On Thu, Aug 4, 2011 at 10:31 AM, Aryeh Gregor <ayg(a)aryeh.name> wrote:
I was under the impression that the biggest cost in
TLS isn't the
symmetric encryption for an ongoing connection, it's the asymmetric
encryption for the connection setup. If so, AES acceleration isn't
going to help with the most important performance issue. Am I wrong?

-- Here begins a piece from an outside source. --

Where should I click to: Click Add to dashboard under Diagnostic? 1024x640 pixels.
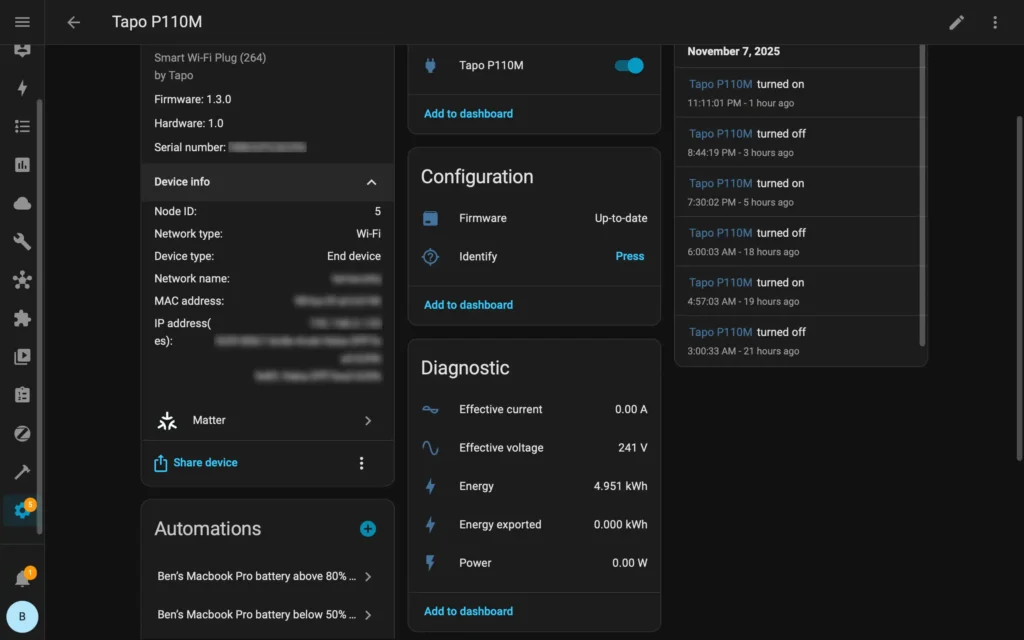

The handshake operations still aren't all that expensive these days, and
with a prudent amount of sticky loadbalancing to ssl terminating boxes, a
good hit rate can be achieved from openssl's session cache which eliminates
some of the asymmetric operations and half of the connection handshake.
From:
http://www.imperialviolet.org/2010/06/25/overclocking-ssl.html
In January this year (2010), Gmail switched to using HTTPS for everything by
default. Previously it had been introduced as an
option, but now all of our
users use HTTPS to secure their email between their browsers and Google, all
the time. In order to do this we had to deploy *no additional machines*
and *no special hardware*. On our production frontend machines, SSL/TLS
accounts for less than 1% of the CPU load, less than 10KB of memory per
connection and less than 2% of network overhead. Many people believe that
SSL takes a lot of CPU time and we hope the above numbers (public for the
first time) will help to dispel that.
We can't get these sorts of numbers if we run the version of openssl bundled
with lucid but everything we need is available either in patch form or has
become part of the mainline openssl source.